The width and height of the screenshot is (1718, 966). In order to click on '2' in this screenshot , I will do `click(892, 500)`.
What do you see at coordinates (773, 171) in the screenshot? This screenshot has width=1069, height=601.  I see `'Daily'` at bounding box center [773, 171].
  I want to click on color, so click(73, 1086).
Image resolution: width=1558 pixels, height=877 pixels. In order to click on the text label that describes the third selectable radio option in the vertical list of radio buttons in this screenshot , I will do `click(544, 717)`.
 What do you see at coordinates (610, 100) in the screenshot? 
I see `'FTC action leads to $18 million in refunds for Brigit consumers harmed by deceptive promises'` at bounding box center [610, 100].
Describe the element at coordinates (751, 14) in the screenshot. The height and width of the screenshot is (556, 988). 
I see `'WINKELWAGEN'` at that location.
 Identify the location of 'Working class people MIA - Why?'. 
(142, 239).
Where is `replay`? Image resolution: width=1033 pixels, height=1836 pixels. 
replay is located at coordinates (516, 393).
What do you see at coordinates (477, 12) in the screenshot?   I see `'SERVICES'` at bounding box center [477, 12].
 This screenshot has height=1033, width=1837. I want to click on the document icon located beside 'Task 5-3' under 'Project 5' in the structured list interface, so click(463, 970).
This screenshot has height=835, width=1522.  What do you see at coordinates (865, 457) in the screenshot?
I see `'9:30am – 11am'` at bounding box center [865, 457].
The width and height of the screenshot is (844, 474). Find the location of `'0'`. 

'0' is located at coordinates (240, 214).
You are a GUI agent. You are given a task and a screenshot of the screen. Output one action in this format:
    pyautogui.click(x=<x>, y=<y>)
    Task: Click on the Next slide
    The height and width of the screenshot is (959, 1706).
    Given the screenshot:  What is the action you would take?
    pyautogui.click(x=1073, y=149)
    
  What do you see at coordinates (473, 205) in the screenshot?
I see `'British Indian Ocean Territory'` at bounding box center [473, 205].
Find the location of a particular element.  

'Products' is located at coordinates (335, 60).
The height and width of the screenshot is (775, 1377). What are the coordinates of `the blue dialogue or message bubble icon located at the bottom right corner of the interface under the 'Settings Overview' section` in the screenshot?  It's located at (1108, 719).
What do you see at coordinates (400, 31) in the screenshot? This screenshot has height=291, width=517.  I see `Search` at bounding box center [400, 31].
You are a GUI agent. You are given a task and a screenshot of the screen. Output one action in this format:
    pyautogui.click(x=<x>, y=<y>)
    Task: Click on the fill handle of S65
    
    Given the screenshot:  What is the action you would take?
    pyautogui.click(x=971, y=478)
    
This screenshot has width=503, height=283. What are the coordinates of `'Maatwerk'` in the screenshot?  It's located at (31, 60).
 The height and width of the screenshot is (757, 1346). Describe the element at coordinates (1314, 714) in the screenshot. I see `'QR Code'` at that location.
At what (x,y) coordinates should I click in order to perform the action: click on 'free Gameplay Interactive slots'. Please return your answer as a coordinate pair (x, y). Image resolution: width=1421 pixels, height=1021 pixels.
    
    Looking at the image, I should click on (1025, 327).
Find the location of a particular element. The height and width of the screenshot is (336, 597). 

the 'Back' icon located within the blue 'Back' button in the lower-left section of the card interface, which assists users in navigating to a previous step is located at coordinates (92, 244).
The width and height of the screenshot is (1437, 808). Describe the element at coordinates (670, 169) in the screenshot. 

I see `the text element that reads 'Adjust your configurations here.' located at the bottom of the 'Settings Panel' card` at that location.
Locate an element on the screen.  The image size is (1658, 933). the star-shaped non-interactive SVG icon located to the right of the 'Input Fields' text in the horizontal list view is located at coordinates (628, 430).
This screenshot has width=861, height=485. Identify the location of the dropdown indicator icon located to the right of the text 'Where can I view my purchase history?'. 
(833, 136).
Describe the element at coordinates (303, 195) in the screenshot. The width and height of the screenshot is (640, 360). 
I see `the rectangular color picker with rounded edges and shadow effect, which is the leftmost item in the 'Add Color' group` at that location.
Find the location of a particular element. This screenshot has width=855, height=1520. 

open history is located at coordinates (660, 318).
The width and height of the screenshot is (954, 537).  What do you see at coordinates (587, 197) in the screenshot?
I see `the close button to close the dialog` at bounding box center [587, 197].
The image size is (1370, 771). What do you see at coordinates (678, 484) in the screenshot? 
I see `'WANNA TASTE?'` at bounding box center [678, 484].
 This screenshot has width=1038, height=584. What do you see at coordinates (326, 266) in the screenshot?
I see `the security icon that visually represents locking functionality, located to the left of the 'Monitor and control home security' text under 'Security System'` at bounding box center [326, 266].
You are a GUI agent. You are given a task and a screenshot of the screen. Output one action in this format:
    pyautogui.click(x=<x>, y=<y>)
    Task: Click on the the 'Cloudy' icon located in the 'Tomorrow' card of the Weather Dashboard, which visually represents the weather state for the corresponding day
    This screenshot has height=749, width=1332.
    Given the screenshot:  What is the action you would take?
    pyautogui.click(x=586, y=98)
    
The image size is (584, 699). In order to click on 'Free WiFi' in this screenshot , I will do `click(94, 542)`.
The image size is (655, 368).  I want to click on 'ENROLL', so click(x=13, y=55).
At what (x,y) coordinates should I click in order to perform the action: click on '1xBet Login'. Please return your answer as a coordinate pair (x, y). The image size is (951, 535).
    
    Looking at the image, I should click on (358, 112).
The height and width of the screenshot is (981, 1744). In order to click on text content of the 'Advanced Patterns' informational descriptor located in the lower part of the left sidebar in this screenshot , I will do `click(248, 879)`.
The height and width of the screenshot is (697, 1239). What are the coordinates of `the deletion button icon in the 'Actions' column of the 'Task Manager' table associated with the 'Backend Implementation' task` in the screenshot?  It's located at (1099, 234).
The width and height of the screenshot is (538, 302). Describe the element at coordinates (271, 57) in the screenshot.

------------------------------------------------

# SET PROBLEM
Format the material above as a Markdown table with the columns "Number" and "Line," one row per line and blank lines left out.

# SOLUTION FOR THIS EXERCISE
| Number | Line |
|---|---|
| 1 | The width and height of the screenshot is (1718, 966). In order to click on '2' in this screenshot , I will do `click(892, 500)`. |
| 2 | What do you see at coordinates (773, 171) in the screenshot? This screenshot has width=1069, height=601.  I see `'Daily'` at bounding box center [773, 171]. |
| 3 |   I want to click on color, so click(73, 1086). |
| 4 | Image resolution: width=1558 pixels, height=877 pixels. In order to click on the text label that describes the third selectable radio option in the vertical list of radio buttons in this screenshot , I will do `click(544, 717)`. |
| 5 |  What do you see at coordinates (610, 100) in the screenshot?  |
| 6 | I see `'FTC action leads to $18 million in refunds for Brigit consumers harmed by deceptive promises'` at bounding box center [610, 100]. |
| 7 | Describe the element at coordinates (751, 14) in the screenshot. The height and width of the screenshot is (556, 988).  |
| 8 | I see `'WINKELWAGEN'` at that location. |
| 9 |  Identify the location of 'Working class people MIA - Why?'.  |
| 10 | (142, 239). |
| 11 | Where is `replay`? Image resolution: width=1033 pixels, height=1836 pixels.  |
| 12 | replay is located at coordinates (516, 393). |
| 13 | What do you see at coordinates (477, 12) in the screenshot?   I see `'SERVICES'` at bounding box center [477, 12]. |
| 14 |  This screenshot has height=1033, width=1837. I want to click on the document icon located beside 'Task 5-3' under 'Project 5' in the structured list interface, so click(463, 970). |
| 15 | This screenshot has height=835, width=1522.  What do you see at coordinates (865, 457) in the screenshot? |
| 16 | I see `'9:30am – 11am'` at bounding box center [865, 457]. |
| 17 | The width and height of the screenshot is (844, 474). Find the location of `'0'`.  |
| 18 | '0' is located at coordinates (240, 214). |
| 19 | You are a GUI agent. You are given a task and a screenshot of the screen. Output one action in this format: |
| 20 |     pyautogui.click(x=<x>, y=<y>) |
| 21 |     Task: Click on the Next slide |
| 22 |     The height and width of the screenshot is (959, 1706). |
| 23 |     Given the screenshot:  What is the action you would take? |
| 24 |     pyautogui.click(x=1073, y=149) |
| 25 |   What do you see at coordinates (473, 205) in the screenshot? |
| 26 | I see `'British Indian Ocean Territory'` at bounding box center [473, 205]. |
| 27 | Find the location of a particular element.   |
| 28 | 'Products' is located at coordinates (335, 60). |
| 29 | The height and width of the screenshot is (775, 1377). What are the coordinates of `the blue dialogue or message bubble icon located at the bottom right corner of the interface under the 'Settings Overview' section` in the screenshot?  It's located at (1108, 719). |
| 30 | What do you see at coordinates (400, 31) in the screenshot? This screenshot has height=291, width=517.  I see `Search` at bounding box center [400, 31]. |
| 31 | You are a GUI agent. You are given a task and a screenshot of the screen. Output one action in this format: |
| 32 |     pyautogui.click(x=<x>, y=<y>) |
| 33 |     Task: Click on the fill handle of S65 |
| 34 |     Given the screenshot:  What is the action you would take? |
| 35 |     pyautogui.click(x=971, y=478) |
| 36 | This screenshot has width=503, height=283. What are the coordinates of `'Maatwerk'` in the screenshot?  It's located at (31, 60). |
| 37 |  The height and width of the screenshot is (757, 1346). Describe the element at coordinates (1314, 714) in the screenshot. I see `'QR Code'` at that location. |
| 38 | At what (x,y) coordinates should I click in order to perform the action: click on 'free Gameplay Interactive slots'. Please return your answer as a coordinate pair (x, y). Image resolution: width=1421 pixels, height=1021 pixels. |
| 39 |     Looking at the image, I should click on (1025, 327). |
| 40 | Find the location of a particular element. The height and width of the screenshot is (336, 597).  |
| 41 | the 'Back' icon located within the blue 'Back' button in the lower-left section of the card interface, which assists users in navigating to a previous step is located at coordinates (92, 244). |
| 42 | The width and height of the screenshot is (1437, 808). Describe the element at coordinates (670, 169) in the screenshot.  |
| 43 | I see `the text element that reads 'Adjust your configurations here.' located at the bottom of the 'Settings Panel' card` at that location. |
| 44 | Locate an element on the screen.  The image size is (1658, 933). the star-shaped non-interactive SVG icon located to the right of the 'Input Fields' text in the horizontal list view is located at coordinates (628, 430). |
| 45 | This screenshot has width=861, height=485. Identify the location of the dropdown indicator icon located to the right of the text 'Where can I view my purchase history?'.  |
| 46 | (833, 136). |
| 47 | Describe the element at coordinates (303, 195) in the screenshot. The width and height of the screenshot is (640, 360).  |
| 48 | I see `the rectangular color picker with rounded edges and shadow effect, which is the leftmost item in the 'Add Color' group` at that location. |
| 49 | Find the location of a particular element. This screenshot has width=855, height=1520.  |
| 50 | open history is located at coordinates (660, 318). |
| 51 | The width and height of the screenshot is (954, 537).  What do you see at coordinates (587, 197) in the screenshot? |
| 52 | I see `the close button to close the dialog` at bounding box center [587, 197]. |
| 53 | The image size is (1370, 771). What do you see at coordinates (678, 484) in the screenshot?  |
| 54 | I see `'WANNA TASTE?'` at bounding box center [678, 484]. |
| 55 |  This screenshot has width=1038, height=584. What do you see at coordinates (326, 266) in the screenshot? |
| 56 | I see `the security icon that visually represents locking functionality, located to the left of the 'Monitor and control home security' text under 'Security System'` at bounding box center [326, 266]. |
| 57 | You are a GUI agent. You are given a task and a screenshot of the screen. Output one action in this format: |
| 58 |     pyautogui.click(x=<x>, y=<y>) |
| 59 |     Task: Click on the the 'Cloudy' icon located in the 'Tomorrow' card of the Weather Dashboard, which visually represents the weather state for the corresponding day |
| 60 |     This screenshot has height=749, width=1332. |
| 61 |     Given the screenshot:  What is the action you would take? |
| 62 |     pyautogui.click(x=586, y=98) |
| 63 | The image size is (584, 699). In order to click on 'Free WiFi' in this screenshot , I will do `click(94, 542)`. |
| 64 | The image size is (655, 368).  I want to click on 'ENROLL', so click(x=13, y=55). |
| 65 | At what (x,y) coordinates should I click in order to perform the action: click on '1xBet Login'. Please return your answer as a coordinate pair (x, y). The image size is (951, 535). |
| 66 |     Looking at the image, I should click on (358, 112). |
| 67 | The height and width of the screenshot is (981, 1744). In order to click on text content of the 'Advanced Patterns' informational descriptor located in the lower part of the left sidebar in this screenshot , I will do `click(248, 879)`. |
| 68 | The height and width of the screenshot is (697, 1239). What are the coordinates of `the deletion button icon in the 'Actions' column of the 'Task Manager' table associated with the 'Backend Implementation' task` in the screenshot?  It's located at (1099, 234). |
| 69 | The width and height of the screenshot is (538, 302). Describe the element at coordinates (271, 57) in the screenshot. |